Young secara eksplisit menjelaskan adanya perbedaan ras yang berbeda menyatu dengan proses perpaduan. Perpaduan antara satu unsur dengan unsur lain menjadi kunci terjadinya hibriditas.
Pada pengaplikasiannya, hibriditas dapat diklasifikasikan ke dalam tiga jenis, yakni percampuran dua budaya karena adanya pemaksaan seperti halnya penjajahan yang menciptakan dominasi terhadap yang dijajah, hibriditas yang terealisasi tanpa paksaan dan tekanan akibat dialektika antar budaya, dan hibriditas yang terbentuk sebagai sebuah perlawanan.[29] Pada cara pemaksaan karena kolonialisme, terjadi hibriditas antara budaya setempat dan budaya kolonial. Pada cara tanpa paksaan, hibriditas berlaku secara sendirinya, sedangkan pada bentuk perlawanan, hibriditas terbentuk dengan reaksi budaya dalam melawan yang terkadang menciptakan hal yang baru.

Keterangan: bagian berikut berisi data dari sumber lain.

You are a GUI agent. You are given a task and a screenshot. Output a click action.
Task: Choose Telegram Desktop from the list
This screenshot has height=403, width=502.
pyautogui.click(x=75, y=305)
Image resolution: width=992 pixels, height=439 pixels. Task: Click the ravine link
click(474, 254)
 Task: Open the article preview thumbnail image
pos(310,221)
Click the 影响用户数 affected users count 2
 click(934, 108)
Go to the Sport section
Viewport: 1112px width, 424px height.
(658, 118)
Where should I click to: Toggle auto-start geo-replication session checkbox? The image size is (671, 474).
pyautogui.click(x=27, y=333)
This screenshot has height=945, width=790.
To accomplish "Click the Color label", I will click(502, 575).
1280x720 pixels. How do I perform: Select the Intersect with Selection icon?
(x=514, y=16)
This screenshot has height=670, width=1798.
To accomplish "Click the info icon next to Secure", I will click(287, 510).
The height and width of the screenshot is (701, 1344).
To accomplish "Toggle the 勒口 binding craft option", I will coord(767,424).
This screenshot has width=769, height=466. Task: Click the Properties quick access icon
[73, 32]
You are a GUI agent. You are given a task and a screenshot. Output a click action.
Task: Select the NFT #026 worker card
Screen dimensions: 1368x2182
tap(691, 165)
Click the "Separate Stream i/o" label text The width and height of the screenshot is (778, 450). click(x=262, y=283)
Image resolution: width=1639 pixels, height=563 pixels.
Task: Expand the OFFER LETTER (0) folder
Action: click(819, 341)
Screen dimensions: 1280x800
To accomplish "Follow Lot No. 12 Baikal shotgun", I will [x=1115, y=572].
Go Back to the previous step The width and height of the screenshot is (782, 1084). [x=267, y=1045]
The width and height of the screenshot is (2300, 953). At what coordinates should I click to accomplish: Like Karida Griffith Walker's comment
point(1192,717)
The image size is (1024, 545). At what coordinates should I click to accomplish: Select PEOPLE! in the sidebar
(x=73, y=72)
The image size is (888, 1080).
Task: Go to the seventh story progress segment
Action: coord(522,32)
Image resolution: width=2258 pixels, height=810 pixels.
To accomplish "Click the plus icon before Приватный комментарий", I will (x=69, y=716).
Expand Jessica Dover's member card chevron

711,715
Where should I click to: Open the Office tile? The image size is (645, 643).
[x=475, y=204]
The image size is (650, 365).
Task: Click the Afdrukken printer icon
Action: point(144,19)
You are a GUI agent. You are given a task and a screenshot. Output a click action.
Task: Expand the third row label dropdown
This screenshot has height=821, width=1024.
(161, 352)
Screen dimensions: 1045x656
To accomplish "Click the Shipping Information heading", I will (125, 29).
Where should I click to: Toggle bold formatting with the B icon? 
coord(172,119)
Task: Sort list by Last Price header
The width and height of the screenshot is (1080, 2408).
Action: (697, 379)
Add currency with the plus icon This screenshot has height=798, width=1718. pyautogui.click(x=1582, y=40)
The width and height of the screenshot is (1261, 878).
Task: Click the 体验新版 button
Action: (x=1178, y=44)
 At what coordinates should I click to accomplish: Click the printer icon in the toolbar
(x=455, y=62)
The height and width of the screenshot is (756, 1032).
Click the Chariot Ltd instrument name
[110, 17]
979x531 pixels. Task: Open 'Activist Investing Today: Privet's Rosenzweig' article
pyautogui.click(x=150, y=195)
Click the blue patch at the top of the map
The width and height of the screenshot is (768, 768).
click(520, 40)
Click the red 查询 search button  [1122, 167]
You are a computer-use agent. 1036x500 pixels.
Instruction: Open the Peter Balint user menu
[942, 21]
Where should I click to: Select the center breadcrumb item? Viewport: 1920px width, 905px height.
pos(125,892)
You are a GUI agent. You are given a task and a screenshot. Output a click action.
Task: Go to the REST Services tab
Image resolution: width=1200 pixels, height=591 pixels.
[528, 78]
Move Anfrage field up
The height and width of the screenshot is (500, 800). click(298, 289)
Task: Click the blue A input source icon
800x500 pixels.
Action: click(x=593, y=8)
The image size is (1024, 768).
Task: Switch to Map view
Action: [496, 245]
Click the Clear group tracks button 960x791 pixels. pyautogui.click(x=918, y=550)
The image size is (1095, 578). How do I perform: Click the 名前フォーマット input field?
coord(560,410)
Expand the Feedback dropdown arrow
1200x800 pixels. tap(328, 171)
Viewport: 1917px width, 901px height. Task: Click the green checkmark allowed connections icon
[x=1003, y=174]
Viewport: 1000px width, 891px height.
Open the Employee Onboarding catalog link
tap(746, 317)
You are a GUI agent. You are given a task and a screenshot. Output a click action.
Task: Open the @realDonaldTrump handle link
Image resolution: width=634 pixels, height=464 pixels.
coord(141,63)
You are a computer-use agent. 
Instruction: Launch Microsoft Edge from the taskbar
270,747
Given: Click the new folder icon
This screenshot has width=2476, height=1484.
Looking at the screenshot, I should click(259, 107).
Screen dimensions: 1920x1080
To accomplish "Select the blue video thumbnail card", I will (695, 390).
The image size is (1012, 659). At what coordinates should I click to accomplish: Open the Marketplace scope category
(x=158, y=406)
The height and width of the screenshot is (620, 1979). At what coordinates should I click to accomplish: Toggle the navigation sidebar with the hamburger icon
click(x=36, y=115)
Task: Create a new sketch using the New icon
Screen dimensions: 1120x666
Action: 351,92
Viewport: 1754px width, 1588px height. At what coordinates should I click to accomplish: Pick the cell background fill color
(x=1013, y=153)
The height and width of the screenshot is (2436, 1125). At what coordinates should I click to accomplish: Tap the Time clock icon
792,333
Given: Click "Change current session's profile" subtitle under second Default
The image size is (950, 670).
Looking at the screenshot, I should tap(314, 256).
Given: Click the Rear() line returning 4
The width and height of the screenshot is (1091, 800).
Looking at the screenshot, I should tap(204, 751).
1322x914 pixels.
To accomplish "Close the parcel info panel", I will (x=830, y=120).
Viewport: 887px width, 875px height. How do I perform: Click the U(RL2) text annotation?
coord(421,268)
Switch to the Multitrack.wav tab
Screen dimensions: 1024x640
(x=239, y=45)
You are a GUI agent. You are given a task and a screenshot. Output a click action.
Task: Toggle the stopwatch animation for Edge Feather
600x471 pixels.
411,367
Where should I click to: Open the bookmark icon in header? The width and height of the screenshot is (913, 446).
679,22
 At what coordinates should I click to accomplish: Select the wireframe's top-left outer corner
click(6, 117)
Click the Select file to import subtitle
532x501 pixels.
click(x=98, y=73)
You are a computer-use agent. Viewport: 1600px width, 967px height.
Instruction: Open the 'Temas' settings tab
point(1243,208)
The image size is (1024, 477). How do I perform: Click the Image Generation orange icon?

            Dalam penerapannya, langkah-langkah yang dilakukan dalam proses perpaduan (baca: hibriditas). Langkah tersebut dimulai dengan adanya proses mimesis. Proses mimikri menjadi proses dalam penerapan hibriditas. Bhabha menyatakan bahwa mimikri adalah proses peniruan yang terjadi antara dua identitas berbeda dan juga tanda dari yang tidak teraproproasi, dan mimikri merupakan suatu tindakan yang sengaja atau tanpa sadar dilakukan pada interaksi atau hubungan sosial dalam pertahankan dominasi.[30] Proses imitasi yang terjadi pada percampurannya. Mimikri teraplikasikan dengan dua cara, yakni tanpa sadar dan disengaja. Secara implisit menjelaskan bahwa mimikri dapat terjadi secara tidak sengaja ketika ‘penubuhan’ atas sebuah budaya sudah menghegemoni. Proses imitasi akan berpadu dengan intepretasi dan penubuhan yang sudah ada, dan bercampur dengan kebudayaan lainnya. Imitasi inilah yang mengawali terjadinya proses hibriditas. Setelah itu, budaya yang diimitasi berbaur dengan budaya lain dan membentuk sebuah kebudayaan baru yang mempunyai entitas dari kedua kebudayaan.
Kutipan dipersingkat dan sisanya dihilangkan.